Estávamos então os quatro, cada pai com sua bebé, num
primeiro sono velado pelos programas surreais do canal A&E, esponjados no sofá-cama piroso, cor-de-rosa shock, quando, pelas
duas da manhã, a mais pequenina deu os primeiros sinais de fome. Esse costuma
ser o momento da romaria para os respectivos colchões e lençóis brancos,
bordados há muitas décadas pela senhora minha mãe.
O ritual é sempre o mesmo: a Isaura começa lentamente a
espreguiçar-se, a virar a cabeça de um lado para o outro, a fazer barulhinhos fofos tipo ultrassom, eu acordo, depois
acordo o João, ele, acto contínuo, leva a Aurora inerte para a cama de grades, e
depois vem buscar a pequenita mamífera, enquanto eu bebo um copo de leite na
cozinha. Piloto automático. Todos os dias.
Mas desta vez liguei o telefone para ver as horas. E o
mosaico do Windows Phone avisava-me que a minha grande amiga, acabada de ser
mãe, me tinha enviado uma mensagem. Imaginei uma foto doce da minha sobrinha
Sofia a fazer carinhas fofas de recém-nascido e não resisti espreitar.

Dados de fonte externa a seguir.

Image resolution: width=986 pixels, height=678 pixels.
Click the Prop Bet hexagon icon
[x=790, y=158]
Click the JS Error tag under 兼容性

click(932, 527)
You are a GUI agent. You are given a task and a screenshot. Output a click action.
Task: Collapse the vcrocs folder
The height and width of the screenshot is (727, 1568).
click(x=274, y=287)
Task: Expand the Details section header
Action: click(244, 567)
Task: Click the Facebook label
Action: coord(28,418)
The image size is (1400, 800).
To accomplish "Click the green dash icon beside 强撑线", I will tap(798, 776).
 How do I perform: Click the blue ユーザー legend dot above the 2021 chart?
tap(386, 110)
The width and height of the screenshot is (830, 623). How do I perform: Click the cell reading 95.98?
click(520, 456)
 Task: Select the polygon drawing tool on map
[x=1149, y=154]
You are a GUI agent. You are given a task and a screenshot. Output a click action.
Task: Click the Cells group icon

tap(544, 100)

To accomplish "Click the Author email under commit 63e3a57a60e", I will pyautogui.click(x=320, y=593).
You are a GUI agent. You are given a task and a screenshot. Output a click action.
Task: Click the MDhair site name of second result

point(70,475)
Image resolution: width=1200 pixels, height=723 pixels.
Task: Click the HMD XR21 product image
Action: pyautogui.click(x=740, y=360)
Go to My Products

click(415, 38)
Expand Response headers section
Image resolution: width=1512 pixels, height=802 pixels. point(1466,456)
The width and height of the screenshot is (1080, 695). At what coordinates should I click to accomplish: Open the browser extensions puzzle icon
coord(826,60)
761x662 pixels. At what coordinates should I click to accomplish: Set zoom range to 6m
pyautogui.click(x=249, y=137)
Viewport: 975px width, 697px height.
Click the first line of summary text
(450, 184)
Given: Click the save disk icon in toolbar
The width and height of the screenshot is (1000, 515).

Isto contado é melhor que vivido ainda com os olhos inchados
e colados das ramelas.
Lá no Hospital, com a recém-nascida a dormir e uma subida de
leite a aboborar, a minha amiga Mónica apanhou um susto, com um perfil de
Facebook público cheio de fotos da minha filha mais velha. Fez uma captura de
ecrã. Enviou-me: ‘Tens conhecimento disto?’
Não, não tinha. Fiquei congelada. O leite coalhou-me no estômago.
O perfil de Facebook autorizado pelos pais estava há muito
de castigo, pelas más notas, pelas insolências e arrogância permanentes. Ingenuidade a
nossa achar que o castigo seria acatado humilde e diligentemente até depois dos
exames nacionais que estão à distância de duas semanas, e que uma lição
baixaria sob a sua cabeça loira com a pontaria de uma indesejada caganita de
pássaro.
Toddlers & Tiaras [e contas secretas de Facebook e Instagram] |
Talvez seja o desenrascanço português, a mera
chico-espertice, o achar que o pai natal não existe e que, por isso, os pais
não têm super-poderes. Ou talvez seja, nada mais do que a adolescência em
efervescência. Pois é, minha menina, mas as mães são criaturas sobrenaturais.
Mesmo que tenham que ter ajuda de outras mães, acabadas de parir, pela madrugada
fora, a partir de um internamento de um hospital, as mães são implacáveis [Obrigada, Mónica!].
Que te sirva de lição! [Não servirá... E o pior está ainda para vir...]
Foi simples e, durante um par de meses, rendeu: criou-se
outro perfil, com outro nome artístico, com outro email, e se o smartphone foi confiscado, o obsoleto Magalhães desenrascou o
aperto.
Não mais preguei olho – apesar de a Isaura hoje até ter
dormido quatro horinhas na sua cama, feito inédito (a vida, sempre gozona...)
Tudo público, tudo com georreferenciação, fotos dela, fotos
da escola, fotos dela, fotos das amigas, fotos dela com as amigas, com os
irmãos, com o cão, com o gato, a ir de férias, no jardim, no recreio, hashtags, violetas, muita
ingenuidade, chain letters, páginas
de fãs, e frases de auto ajuda da Chiado editora trocadas com as amigas já
dentro dos lençóis para não serem catadas. E o horror total, o de ter dado
vagamente a sua morada a uma suposta menina com o sugestivo nick de ‘Panca Dele’.
Hoje já descobri uma conta de Instagram.
Já mudei definições de
privacidade e alterei passwords. Já
chorei a rir e tive dores de barriga de medo.
E agora? Eu que tenho este blogue-diário e a página de
Facebook das nossas peripécias, como lhe posso fazer ver que isto é coisa séria
e até perigosa?
*Ela tem mesmo um blog, do meu conhecimento, e com o meu apoio. É - e se quiser será - uma grande escritora.